Uno trotterella sul Corso all’ora dello struscio, e fa ciao con la mano alla poliziotta che entra in macchina, al posto del passeggero, per una manovra improbabile in mezzo alla folla. La poliziotta gli dice ciao, a voce.
Un altro lo fa a me, ciao ciao, dalla macchina. Non capisco subito se è una bimba o un bimbo, e allora per non sbagliare quando scende dico che bell*@#… La mamma sorride.
Un altro non è più un bambino, anzi, il 22 sera mi dice che già sa che regali avrà a Natale, perché lui a Babbo Natale non ci crede più e li ha scelti coi suoi. Suo fratello, che poverino ci crede ancora, lo scoprirà solo il 24 notte.
Un’altra ammira il mio presepe. Per farlo ci vuole molta indulgenza o tanta fantasia, e la seconda non le manca. Le luci sono mezze fulminate, i pastori piccoli sono spariti e quelli grandi si affollano davanti alla grotta, come se lì distribuissero iPhone. Ma lei guarda incantata. A casa sua fanno solo l’albero.
– Come si chiama, questa?
Angela. Meno male, mi ha chiesto l’unica pastorella che ricordo ancora. Ah, no, so pure quella che munge la capretta.
– Ruth – la presento.
Annuisce seria, non ha mai sentito il nome. Io lo scoprii proprio alla sua età, credo. La mia Cenerentola preferita, della Bibbia, dopo Ester.
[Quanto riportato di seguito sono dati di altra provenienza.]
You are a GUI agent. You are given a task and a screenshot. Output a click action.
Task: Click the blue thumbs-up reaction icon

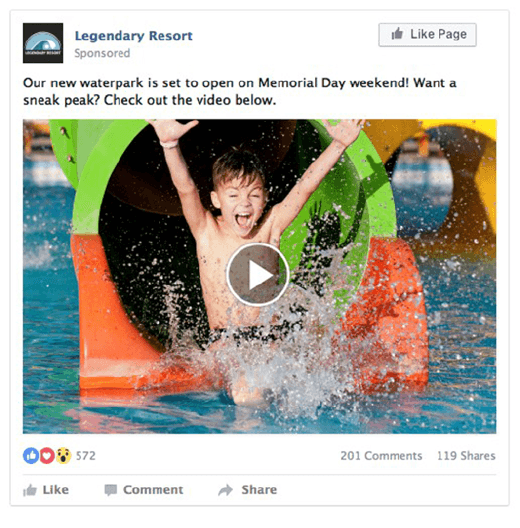click(31, 456)
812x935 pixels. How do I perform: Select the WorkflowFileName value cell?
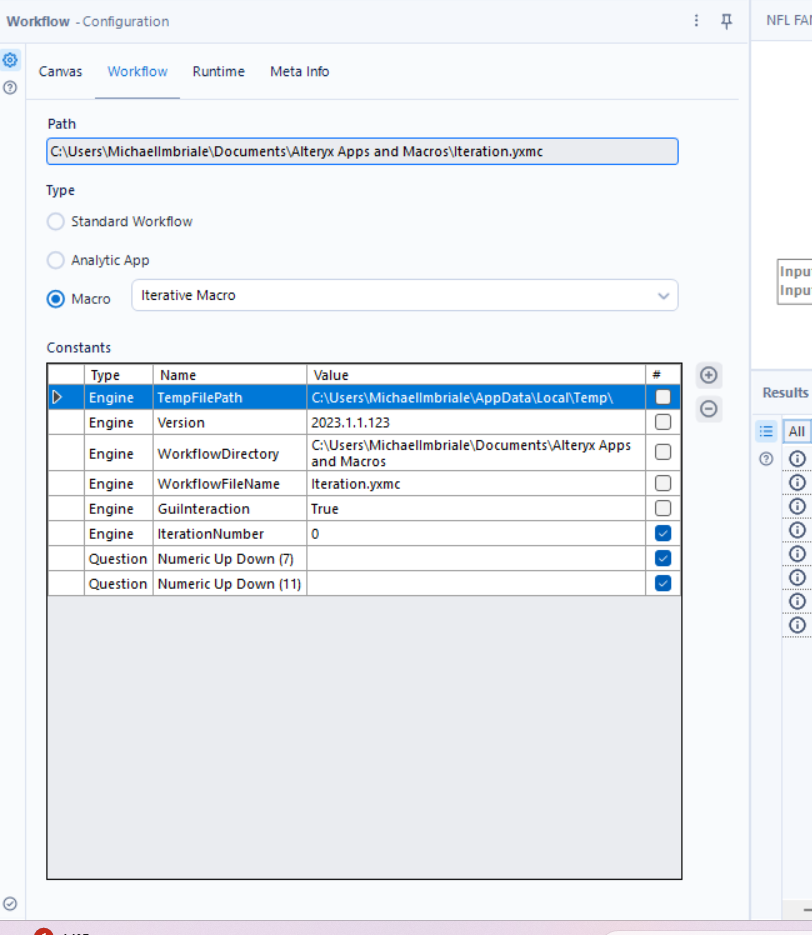pyautogui.click(x=475, y=484)
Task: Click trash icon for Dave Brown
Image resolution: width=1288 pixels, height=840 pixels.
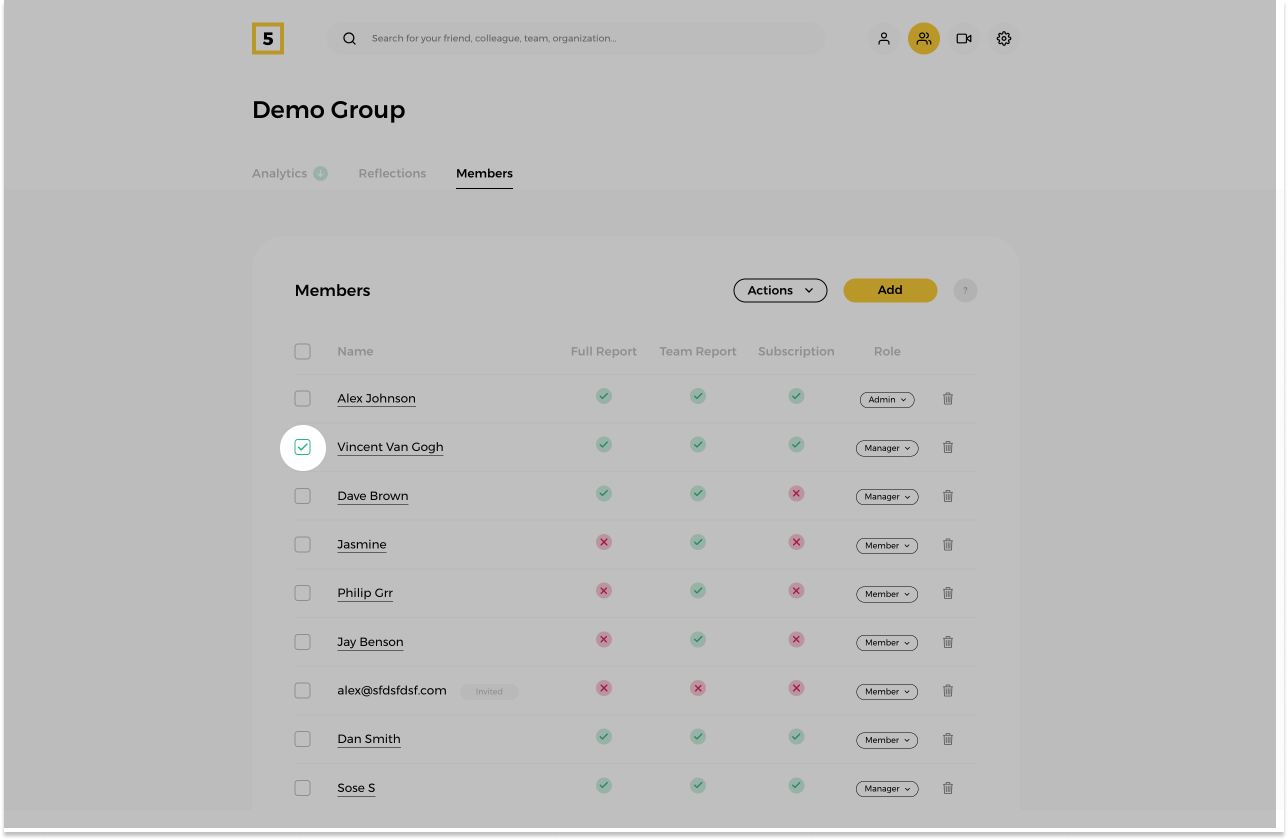Action: 947,496
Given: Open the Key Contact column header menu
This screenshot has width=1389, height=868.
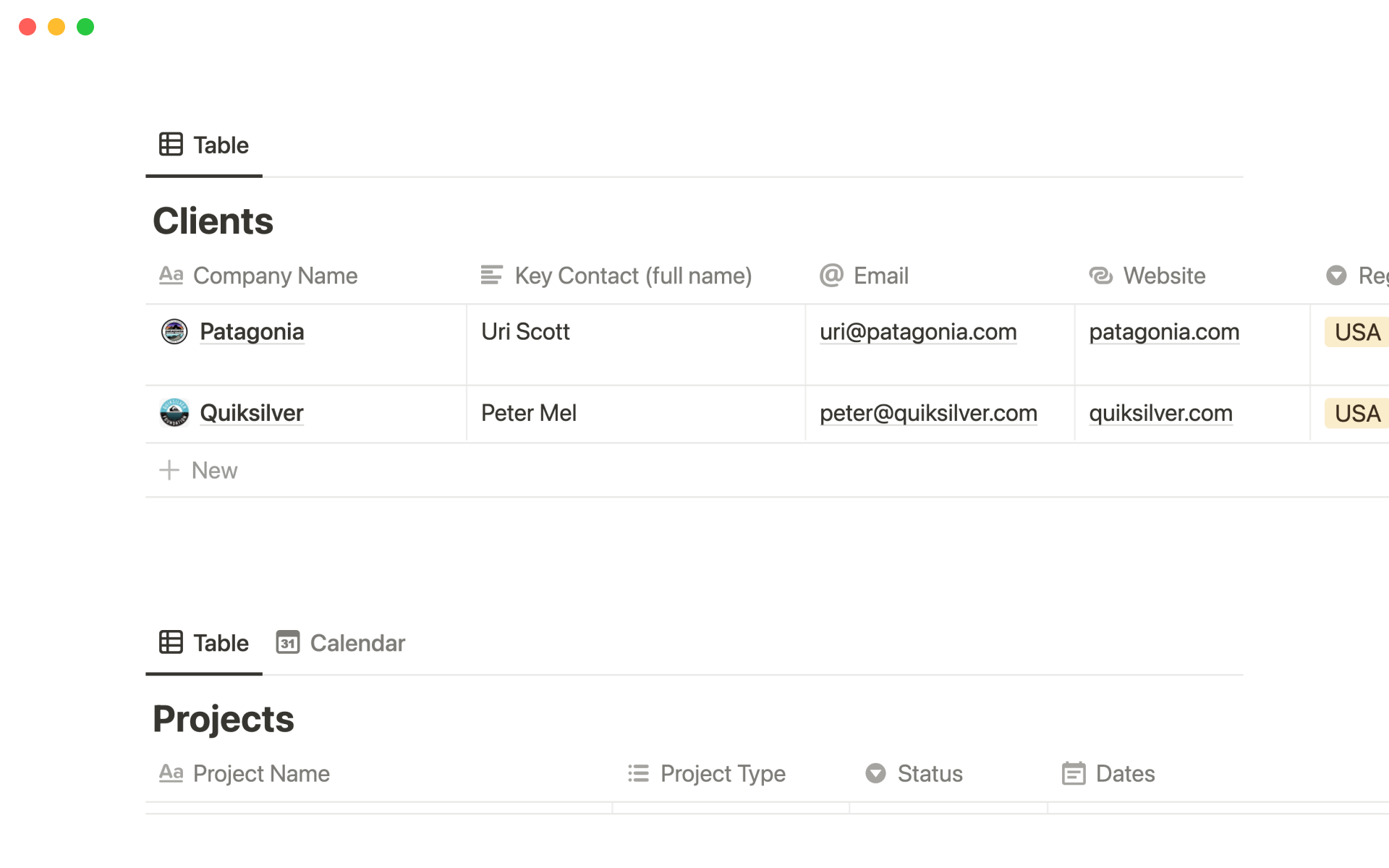Looking at the screenshot, I should (x=633, y=276).
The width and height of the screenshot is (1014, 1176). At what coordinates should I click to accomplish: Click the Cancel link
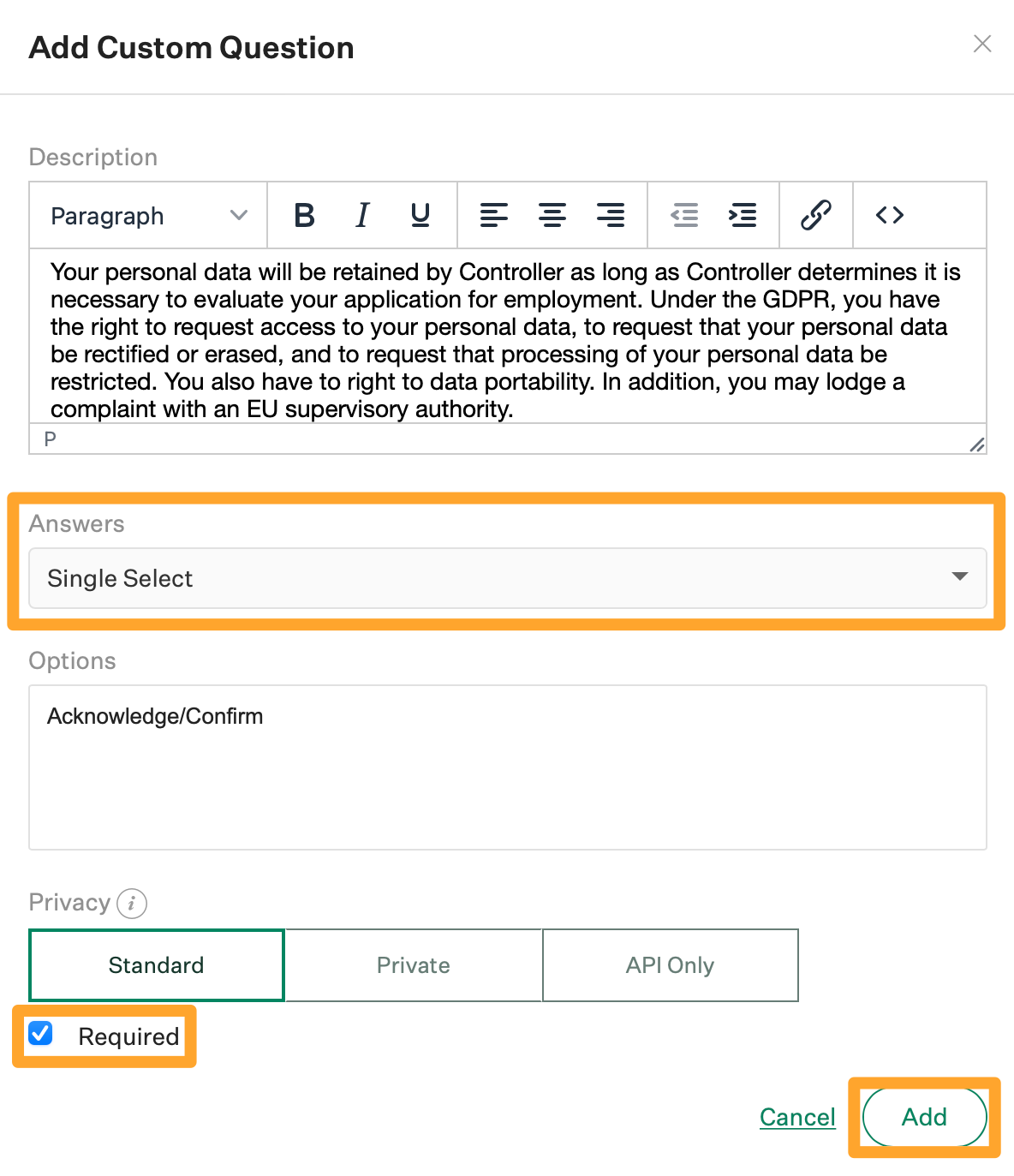coord(797,1117)
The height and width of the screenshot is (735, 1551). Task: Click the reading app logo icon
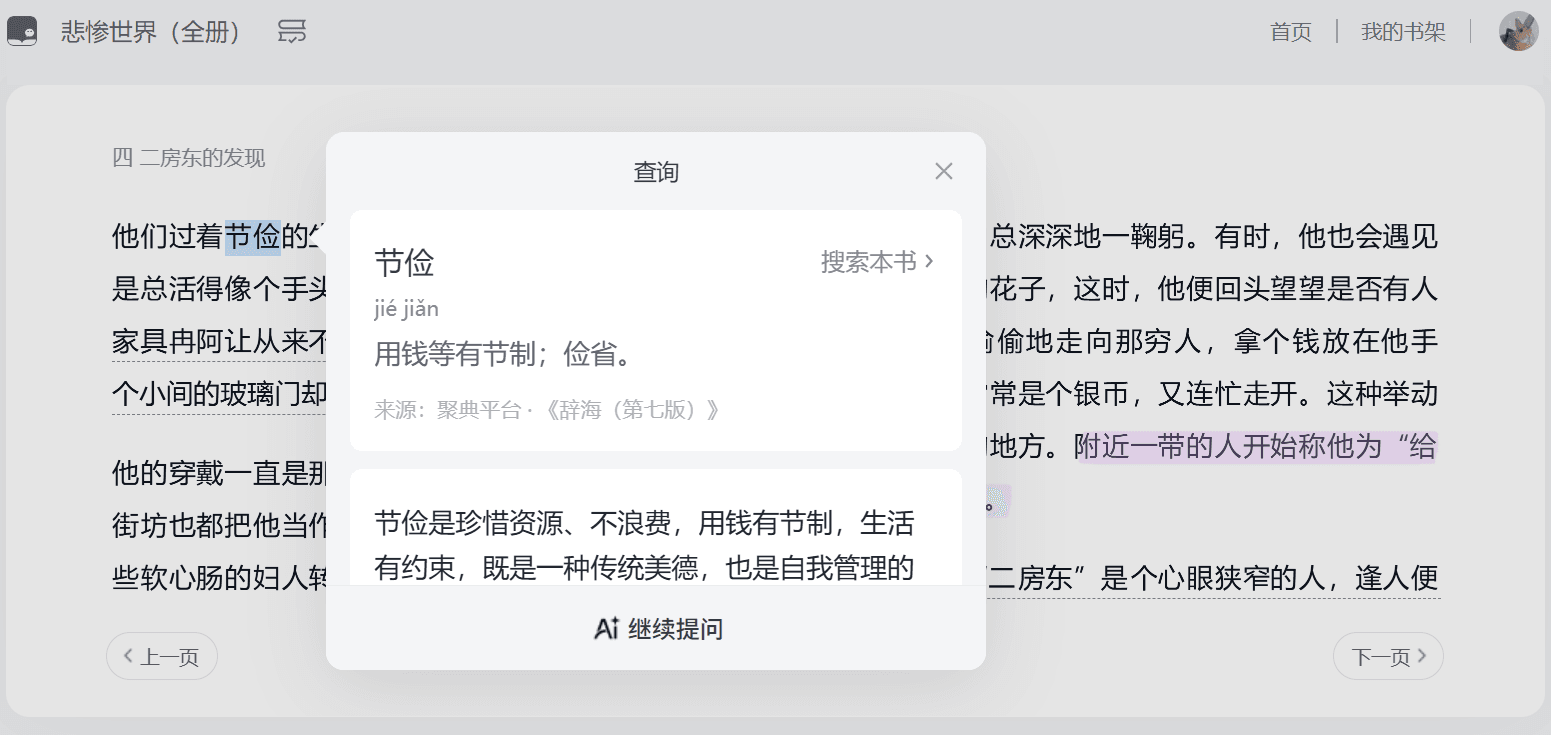[x=22, y=31]
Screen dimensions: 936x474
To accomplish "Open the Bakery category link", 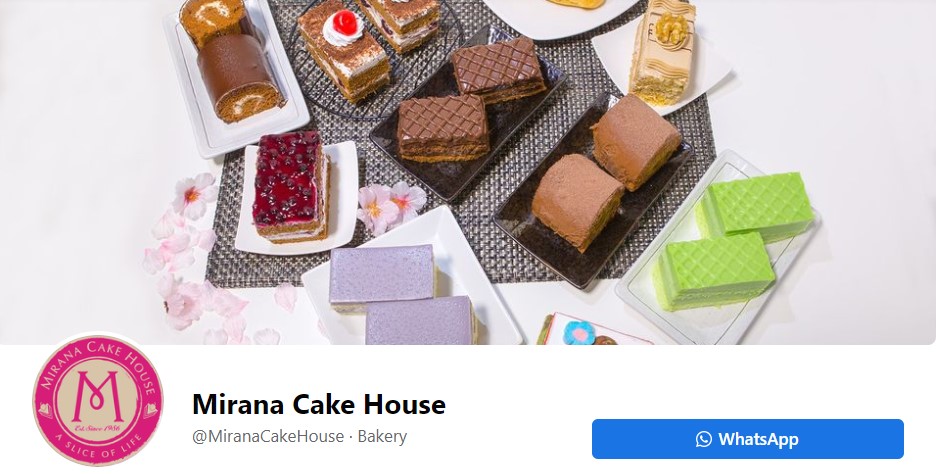I will (382, 436).
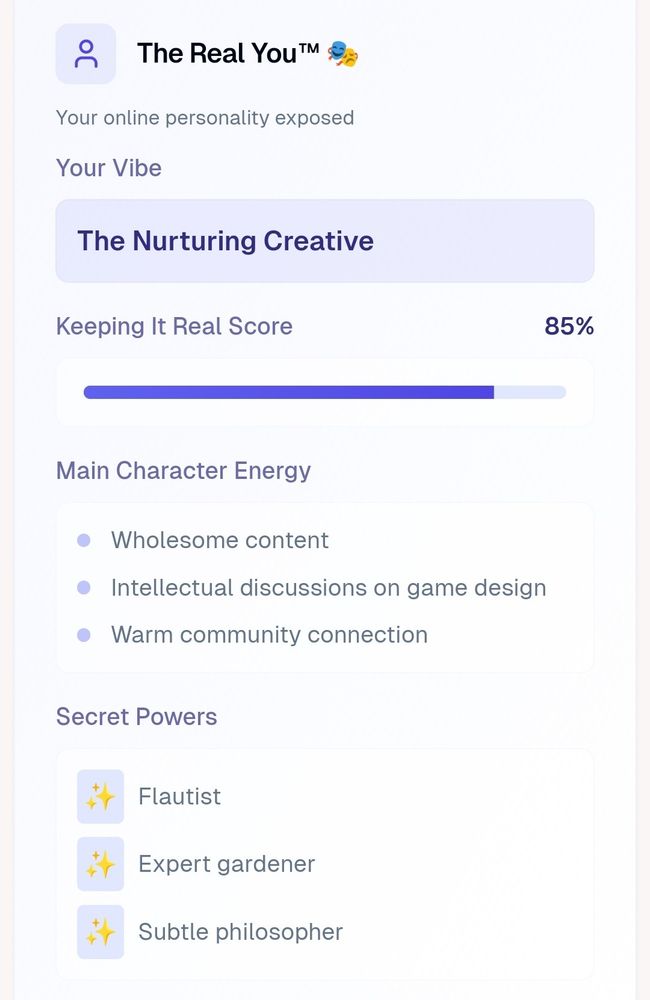Click the flying money emoji next to title
650x1000 pixels.
(340, 54)
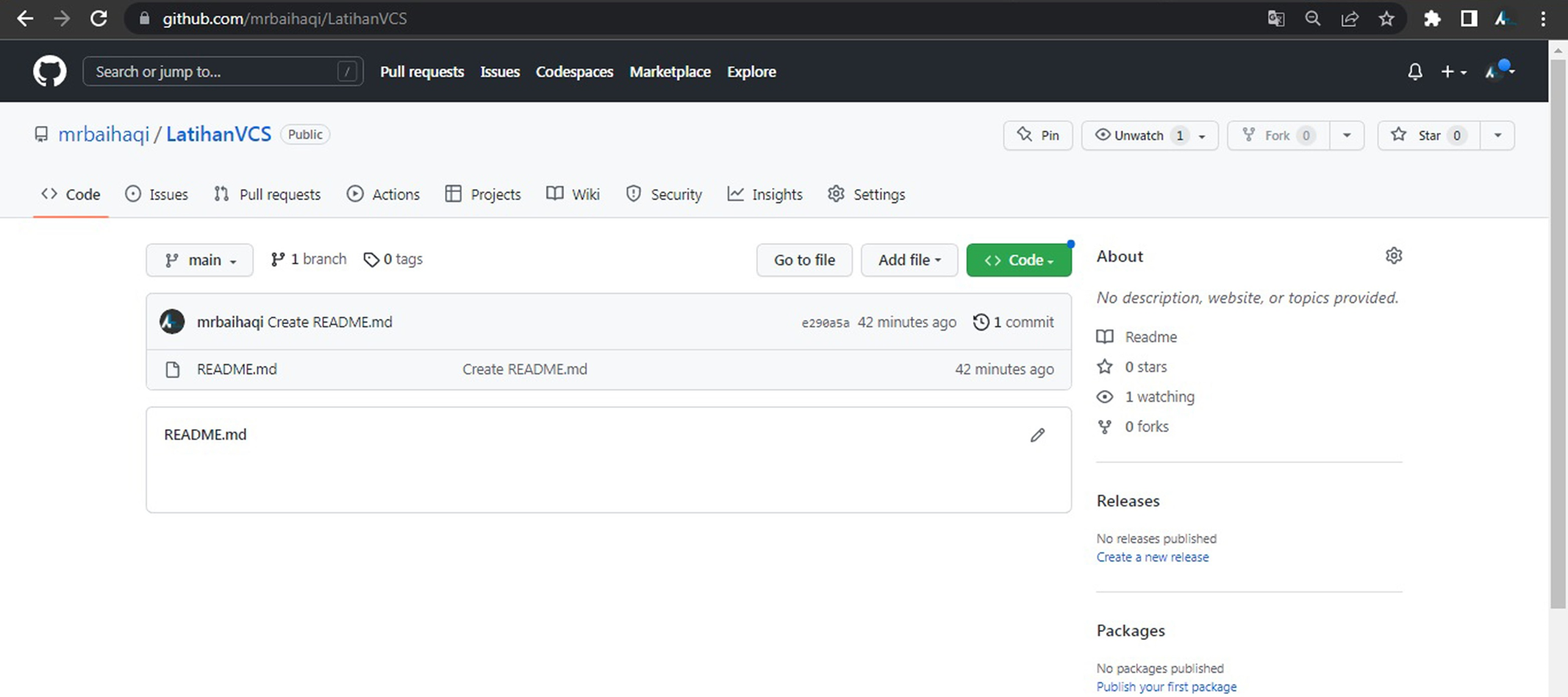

Un altro è bello e qualche anno fa ne avrei fatto uno così, magari altrettanto bello se avesse preso dal padre. Ma non so se il genitore mancato vorrebbe essere associato a questo delizioso nasino un po’ indiano (“India maricón! Tú qué gusta más, India o Pakistan?”, “Pa-Pakistan?”, “Bien! Muy bien!”). Appena mi vede si nasconde dietro la mamma bionda, poi giochiamo a scacchi. Ma mancano pedine. Allora lui si scoccia e fa a modo suo: mi mangia un alfiere col pedone, ma in verticale, e per comodità mette due cavalli nella stessa casella, così mi attacca meglio.
Le regole cambiano ogni volta che sta perdendo lui. A un certo punto annuncia “la regina è sudata”, e la mette a bordo tastiera.
– Anche i grandi campioni si riposano – spiega.
Infine, si prende tutte le pedine e non me le vuole dare più. Allora lo inseguo, rovesciamo una sedia, finiamo sotto al tavolo (lui letteralmente), re e pedoni si sparpagliano insieme in un’allegra anarchia.
– La bambina sembri tu! – grida mio padre, che sotto al tavolo a rincorrermi non ci è finito mai.
E io sorvolo sul cognome che avrei voluto per i miei figli, anche se la questione al paese si ripropone facile, specie se quell’assassina di Rai 3 mi piazza a tradimento Nuovo Cinema Paradiso. E penso all’ultimo bambino, quello che non vedrò mai.
Figlio di una che lo voleva con un altro, tanti anni fa, e poi l’ha fatto uguale.
E allora mi chiedo se essere una bambina coi bambini fa di me una brava madre, o una brava bambina.